Denny JA Catat Empat Blunder Jokowi
JAKARTA,SNOL Pendiri Lingkaran Survei Indonesia (LSI) Denny JA mengatakan, sejak dilantik jadi Presiden RI 20 Oktober lalu, Joko Widodo (Jokowi) sudah melakukan empat blunder.
“Ada apa dengan Jokowi? Belum 100 hari pemerintahannya, ia sudah membuat empat blunder,” ujar dia lewat akun twitter @DennyJA_WORLD pagi ini (Jumat, 21/11).
Empat blunder itu adalah: pertama, janji membentuk kabinet ramping.
“Blunder pertama adalah janji membentuk kabinet ramping. Cukup lihat di google mengenai janji kampanye itu. Publik sudah membayangkan reformasi yang akan dilakukan Jokowi atas jumlah kementrian, membuatnya lebih ringkas dan efektif. Yang terjadi kembali kabinet as usual yang sama banyaknya dengan kabinet presiden SBY. Beda antara janji dan realisasi,” beber Denny JA.

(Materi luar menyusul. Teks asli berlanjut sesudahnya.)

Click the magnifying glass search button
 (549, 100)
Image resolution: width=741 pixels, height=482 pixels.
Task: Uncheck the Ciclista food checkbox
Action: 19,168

Belunder kedua, janji membentuk kabinet non-transaksional, the dream team.
“Yang terjadi kabinet as usual, penuh dengan transaksi dan kompromi. Banyak yang bukan the childrenofthesun.org right person in the right place,” ungkap dia.
Blunder ketiga, menaikkan harga bahan bakar minyak (BBM) bersubsidi dalam waktu yang tidak tepat.

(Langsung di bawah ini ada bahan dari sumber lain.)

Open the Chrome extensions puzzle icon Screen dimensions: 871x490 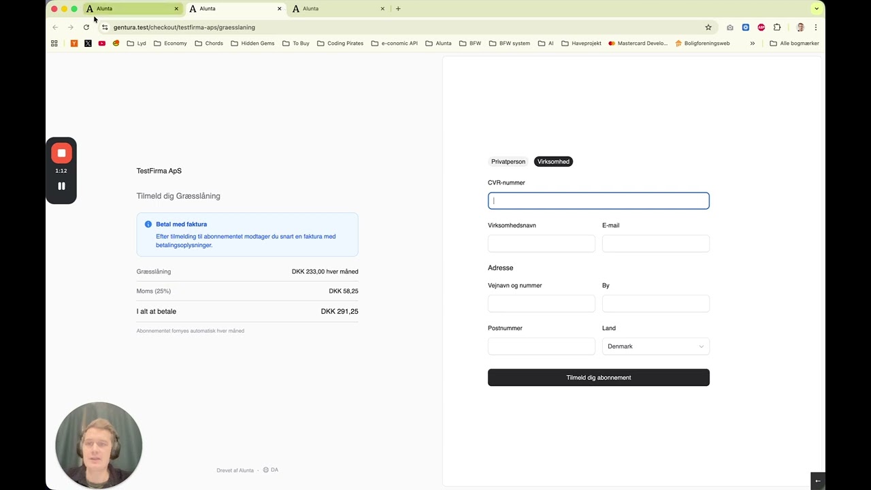[777, 27]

“Blunder BBM ini menjauhkan Jokowi dari pendukung tradisionalnya: wong cilik. Dari Pilpres Juli lalu, karena wong cilik ini Jokowi menang tipis atas Prabowo. Kini sebagian wong cilik mulai menjauh dari Jokowi,” beber Denny JA.

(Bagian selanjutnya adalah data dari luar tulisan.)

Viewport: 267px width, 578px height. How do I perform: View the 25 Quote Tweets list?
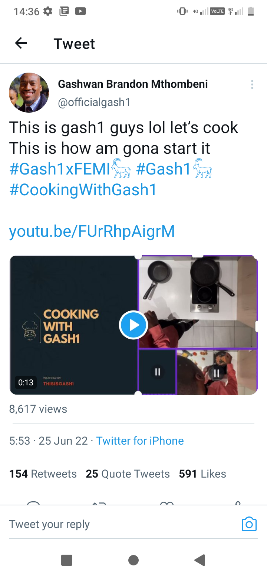pos(128,474)
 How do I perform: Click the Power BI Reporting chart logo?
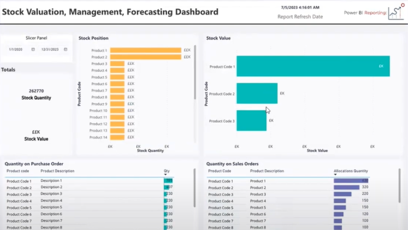tap(396, 12)
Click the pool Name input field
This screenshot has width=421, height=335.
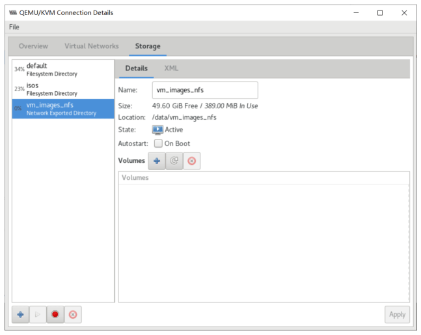click(x=205, y=91)
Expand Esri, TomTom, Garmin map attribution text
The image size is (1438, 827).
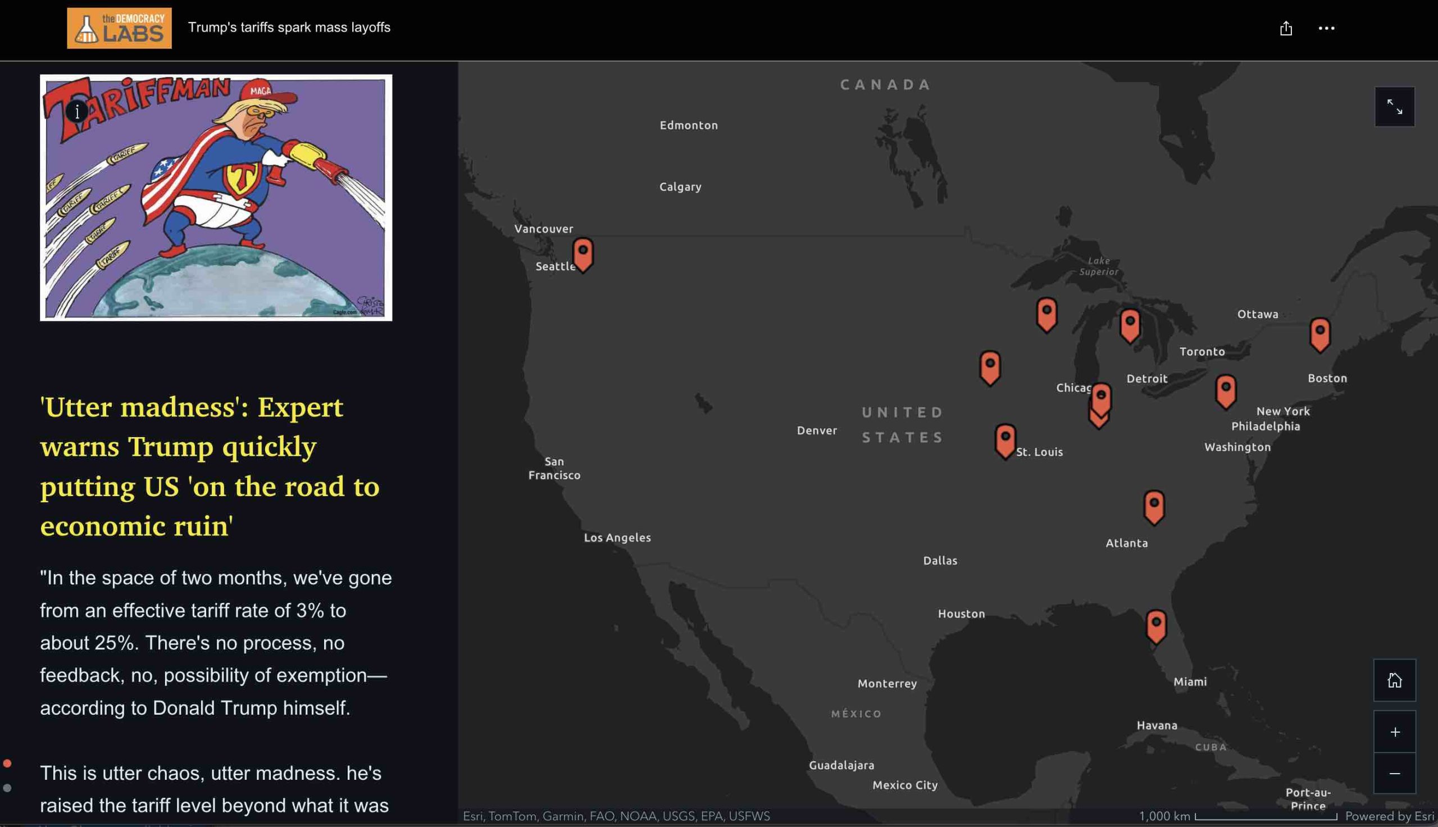click(x=616, y=816)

Blunder yang terakhir atau yang keempat, penunjukan Jaksa Agung berasal dari partai politik. Seperti diketahui, kemarin Presiden Jokowi melantik politisi NasDem HM Prasetyo sebagai Jaksa Agung.
“Puncak tertinggi penegakkan hukum tak membuat publik nyaman. Penunjukkan Jaksa Agung ini dapat menjauhkan Jokowi dari pendukung utamanya: aneka civil society yang sangat concern dengan penegakkan hukum,” ujar Denny JA.
Denny JA mengemukakan, dengan empat blunder sebelum 100 hari kerja, Jokowi tidak mengesankan sebagai seorang strong leader. Padahal pemimpin seperti itu yang diharapkan publik lahir Pilpres 2014.
Jelas dia, ada dua ciri strong leader yang luput dari Jokowi di sebelum 100 hari pertamanya. Pertama, ia harus punya core philosophy. Seorang strong leader harus memiliki prinsip politik yang kokoh. Prinsip itu menjadi haluan yang ia janjikan ketika kampanye. Dan core philosophy itu tergambar dari satu kata antara janji dan tindakan, kata dan perbuatan.
“Empat blunder Jokowi itu justru menunjukkan, di antaranya, tidak satunya janji dan realisasi, tak satunya kata dan perbuatan,” terangnya.
Ciri kedua strong leader adalah, ia tidak tunduk pada tekanan, dengan mengorbankan prinsip politiknya. Ia bahkan mampu menambah dukungan. Semakin banyak pendukung akan semakin kuat ia selaku pemimpin politik.
“Yang terjadi, dukungan Jokowi semakin lemah. Survei LSI muthakir, kepuasan publik atasnya sudah di bawah 50 persen sebelum 100 hari pemerintahannya. Mendapatkan kepuasan di bawah 50 persen sebelum 100 hari itu adalah warning yang akan menyulitkan pemerintahannya di kemudian hari. Publik tak meragukan kesungguhan Jokowi. Tapi publik mulai meragukan kapabilitasnya memimpin politik nasional yang kompleks. Situasi akan lebih rumit lagi jika protes publik atas BBM dan Jaksa Agung didukung oleh KMP yang menguasai parlemen,” bebernya.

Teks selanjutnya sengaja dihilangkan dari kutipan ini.